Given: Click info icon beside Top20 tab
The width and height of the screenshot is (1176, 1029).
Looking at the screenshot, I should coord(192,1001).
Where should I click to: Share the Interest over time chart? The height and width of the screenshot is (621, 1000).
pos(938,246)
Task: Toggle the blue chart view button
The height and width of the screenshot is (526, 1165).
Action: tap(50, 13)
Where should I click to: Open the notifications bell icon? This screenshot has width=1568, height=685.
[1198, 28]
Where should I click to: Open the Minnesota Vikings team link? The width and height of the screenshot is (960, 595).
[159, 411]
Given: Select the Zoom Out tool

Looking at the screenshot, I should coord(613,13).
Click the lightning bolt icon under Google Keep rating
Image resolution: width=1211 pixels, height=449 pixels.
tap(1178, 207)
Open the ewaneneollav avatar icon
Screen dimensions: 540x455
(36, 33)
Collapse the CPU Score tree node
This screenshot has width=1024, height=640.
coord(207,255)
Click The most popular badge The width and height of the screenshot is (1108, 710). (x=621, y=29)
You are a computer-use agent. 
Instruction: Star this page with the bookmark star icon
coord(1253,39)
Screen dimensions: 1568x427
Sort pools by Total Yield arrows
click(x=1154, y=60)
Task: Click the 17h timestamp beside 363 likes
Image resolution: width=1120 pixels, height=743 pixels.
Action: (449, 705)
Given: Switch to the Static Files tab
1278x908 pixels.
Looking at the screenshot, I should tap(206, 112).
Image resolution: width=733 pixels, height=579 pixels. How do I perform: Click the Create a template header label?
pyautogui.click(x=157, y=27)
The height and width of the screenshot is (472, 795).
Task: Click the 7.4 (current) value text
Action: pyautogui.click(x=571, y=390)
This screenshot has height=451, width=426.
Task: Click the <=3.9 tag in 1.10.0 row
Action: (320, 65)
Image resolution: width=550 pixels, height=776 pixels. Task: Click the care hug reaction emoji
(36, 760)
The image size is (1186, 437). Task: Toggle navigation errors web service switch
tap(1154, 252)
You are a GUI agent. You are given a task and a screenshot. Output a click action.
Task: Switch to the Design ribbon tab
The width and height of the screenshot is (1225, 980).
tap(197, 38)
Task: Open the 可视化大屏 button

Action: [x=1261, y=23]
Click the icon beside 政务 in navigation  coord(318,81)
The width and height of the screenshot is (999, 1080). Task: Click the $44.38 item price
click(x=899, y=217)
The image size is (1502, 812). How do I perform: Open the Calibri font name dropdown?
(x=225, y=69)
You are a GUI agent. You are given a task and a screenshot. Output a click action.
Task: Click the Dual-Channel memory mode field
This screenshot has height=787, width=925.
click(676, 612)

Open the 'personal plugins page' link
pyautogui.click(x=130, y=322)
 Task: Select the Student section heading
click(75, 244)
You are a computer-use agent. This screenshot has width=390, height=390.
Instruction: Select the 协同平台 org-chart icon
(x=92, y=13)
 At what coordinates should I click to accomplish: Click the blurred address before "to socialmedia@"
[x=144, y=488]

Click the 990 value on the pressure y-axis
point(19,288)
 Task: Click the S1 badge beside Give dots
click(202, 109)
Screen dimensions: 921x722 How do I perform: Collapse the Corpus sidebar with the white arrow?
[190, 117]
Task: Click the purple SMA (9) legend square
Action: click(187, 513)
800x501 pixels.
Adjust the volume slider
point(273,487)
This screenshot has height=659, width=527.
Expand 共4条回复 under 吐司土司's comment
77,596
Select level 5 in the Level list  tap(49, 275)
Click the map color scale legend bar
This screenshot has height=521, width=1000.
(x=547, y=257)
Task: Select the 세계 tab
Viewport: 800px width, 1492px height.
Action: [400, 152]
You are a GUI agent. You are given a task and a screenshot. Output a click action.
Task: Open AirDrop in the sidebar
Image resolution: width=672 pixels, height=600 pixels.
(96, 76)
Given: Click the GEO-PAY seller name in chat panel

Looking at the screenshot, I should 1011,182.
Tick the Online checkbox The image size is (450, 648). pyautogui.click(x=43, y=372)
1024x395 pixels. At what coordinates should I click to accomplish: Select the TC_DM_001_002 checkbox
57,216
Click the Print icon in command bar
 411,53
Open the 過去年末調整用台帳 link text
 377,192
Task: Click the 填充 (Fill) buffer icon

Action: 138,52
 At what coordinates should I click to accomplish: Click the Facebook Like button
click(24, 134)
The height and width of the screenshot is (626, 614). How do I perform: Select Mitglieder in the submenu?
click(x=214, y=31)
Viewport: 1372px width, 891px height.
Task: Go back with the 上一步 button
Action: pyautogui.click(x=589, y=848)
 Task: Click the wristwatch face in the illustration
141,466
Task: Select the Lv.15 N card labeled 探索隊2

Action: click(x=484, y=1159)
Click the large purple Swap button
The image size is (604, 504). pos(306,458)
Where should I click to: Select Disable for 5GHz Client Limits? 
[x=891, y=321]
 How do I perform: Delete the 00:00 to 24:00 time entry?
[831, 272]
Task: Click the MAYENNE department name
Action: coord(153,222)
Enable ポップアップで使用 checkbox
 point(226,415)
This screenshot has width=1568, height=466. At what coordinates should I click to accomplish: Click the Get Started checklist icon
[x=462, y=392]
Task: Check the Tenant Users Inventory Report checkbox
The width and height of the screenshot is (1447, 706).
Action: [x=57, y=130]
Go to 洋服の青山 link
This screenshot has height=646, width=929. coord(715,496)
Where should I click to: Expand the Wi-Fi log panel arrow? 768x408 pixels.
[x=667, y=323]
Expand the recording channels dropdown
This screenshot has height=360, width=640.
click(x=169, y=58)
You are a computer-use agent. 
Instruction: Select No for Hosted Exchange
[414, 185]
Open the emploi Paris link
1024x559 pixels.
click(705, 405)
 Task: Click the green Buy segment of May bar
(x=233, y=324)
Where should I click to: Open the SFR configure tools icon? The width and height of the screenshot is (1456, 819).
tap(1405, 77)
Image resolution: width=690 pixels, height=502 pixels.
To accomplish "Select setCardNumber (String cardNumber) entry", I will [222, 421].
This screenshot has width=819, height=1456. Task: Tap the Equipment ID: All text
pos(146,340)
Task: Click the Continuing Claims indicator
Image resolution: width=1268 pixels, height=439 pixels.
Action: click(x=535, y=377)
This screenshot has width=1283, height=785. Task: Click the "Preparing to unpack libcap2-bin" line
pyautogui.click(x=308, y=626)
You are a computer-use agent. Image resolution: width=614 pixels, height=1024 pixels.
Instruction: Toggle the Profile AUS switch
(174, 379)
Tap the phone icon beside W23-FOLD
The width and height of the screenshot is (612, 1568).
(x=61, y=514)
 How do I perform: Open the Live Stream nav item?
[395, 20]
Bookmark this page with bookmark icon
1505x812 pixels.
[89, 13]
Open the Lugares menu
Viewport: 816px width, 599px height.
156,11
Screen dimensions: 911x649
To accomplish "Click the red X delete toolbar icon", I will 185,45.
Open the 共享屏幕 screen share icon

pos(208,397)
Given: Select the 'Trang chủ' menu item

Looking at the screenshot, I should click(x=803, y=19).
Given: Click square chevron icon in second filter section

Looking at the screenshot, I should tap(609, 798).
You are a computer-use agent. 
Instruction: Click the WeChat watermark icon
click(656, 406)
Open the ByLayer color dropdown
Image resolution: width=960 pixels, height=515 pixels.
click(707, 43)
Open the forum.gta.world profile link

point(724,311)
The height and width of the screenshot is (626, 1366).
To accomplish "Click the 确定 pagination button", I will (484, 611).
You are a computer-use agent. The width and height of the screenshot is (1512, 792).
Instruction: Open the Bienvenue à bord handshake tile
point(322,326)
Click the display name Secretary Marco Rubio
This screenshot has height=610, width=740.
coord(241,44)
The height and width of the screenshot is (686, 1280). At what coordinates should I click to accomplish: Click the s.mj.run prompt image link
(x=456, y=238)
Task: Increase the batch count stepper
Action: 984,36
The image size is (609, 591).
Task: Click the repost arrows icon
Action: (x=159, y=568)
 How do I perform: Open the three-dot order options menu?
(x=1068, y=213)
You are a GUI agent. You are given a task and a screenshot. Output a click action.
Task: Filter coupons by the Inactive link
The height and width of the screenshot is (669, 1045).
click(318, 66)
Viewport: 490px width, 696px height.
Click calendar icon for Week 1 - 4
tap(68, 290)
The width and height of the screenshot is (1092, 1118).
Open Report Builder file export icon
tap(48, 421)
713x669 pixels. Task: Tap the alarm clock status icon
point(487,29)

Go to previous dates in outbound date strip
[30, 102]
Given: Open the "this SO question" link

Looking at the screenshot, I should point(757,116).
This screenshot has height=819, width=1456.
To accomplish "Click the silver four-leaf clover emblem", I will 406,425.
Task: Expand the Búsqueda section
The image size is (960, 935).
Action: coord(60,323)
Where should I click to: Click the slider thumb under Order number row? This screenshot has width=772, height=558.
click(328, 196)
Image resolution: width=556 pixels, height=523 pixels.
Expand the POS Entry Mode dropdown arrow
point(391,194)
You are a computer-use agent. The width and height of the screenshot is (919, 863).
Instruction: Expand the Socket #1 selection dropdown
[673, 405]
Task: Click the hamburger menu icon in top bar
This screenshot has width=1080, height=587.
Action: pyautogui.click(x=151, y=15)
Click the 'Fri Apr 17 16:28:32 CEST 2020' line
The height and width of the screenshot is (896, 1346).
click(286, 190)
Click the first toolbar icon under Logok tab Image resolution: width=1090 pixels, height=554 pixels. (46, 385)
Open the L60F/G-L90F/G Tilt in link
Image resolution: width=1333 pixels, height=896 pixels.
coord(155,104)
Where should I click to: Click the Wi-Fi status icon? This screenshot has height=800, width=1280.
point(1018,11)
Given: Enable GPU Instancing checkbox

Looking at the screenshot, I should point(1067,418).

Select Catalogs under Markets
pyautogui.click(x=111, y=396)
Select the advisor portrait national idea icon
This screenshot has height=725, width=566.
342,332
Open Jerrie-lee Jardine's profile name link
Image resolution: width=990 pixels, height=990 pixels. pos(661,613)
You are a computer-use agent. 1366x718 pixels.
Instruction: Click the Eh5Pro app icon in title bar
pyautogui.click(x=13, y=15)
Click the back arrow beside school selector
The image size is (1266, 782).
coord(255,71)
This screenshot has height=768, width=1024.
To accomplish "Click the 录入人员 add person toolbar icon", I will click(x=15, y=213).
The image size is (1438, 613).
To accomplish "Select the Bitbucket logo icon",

━━━━━━━━━━━━━━━━━━━━━━━━━━━━━━

- What you should do
The answer is the run of lines above from the line containing "The width and height of the screenshot is (999, 1080)." through the line containing "Task: Click the Dual-Channel", copied exactly and alone.

- Finished task
The width and height of the screenshot is (999, 1080). Task: Click the $44.38 item price
click(x=899, y=217)
The image size is (1502, 812). How do I perform: Open the Calibri font name dropdown?
(x=225, y=69)
You are a GUI agent. You are given a task and a screenshot. Output a click action.
Task: Click the Dual-Channel memory mode field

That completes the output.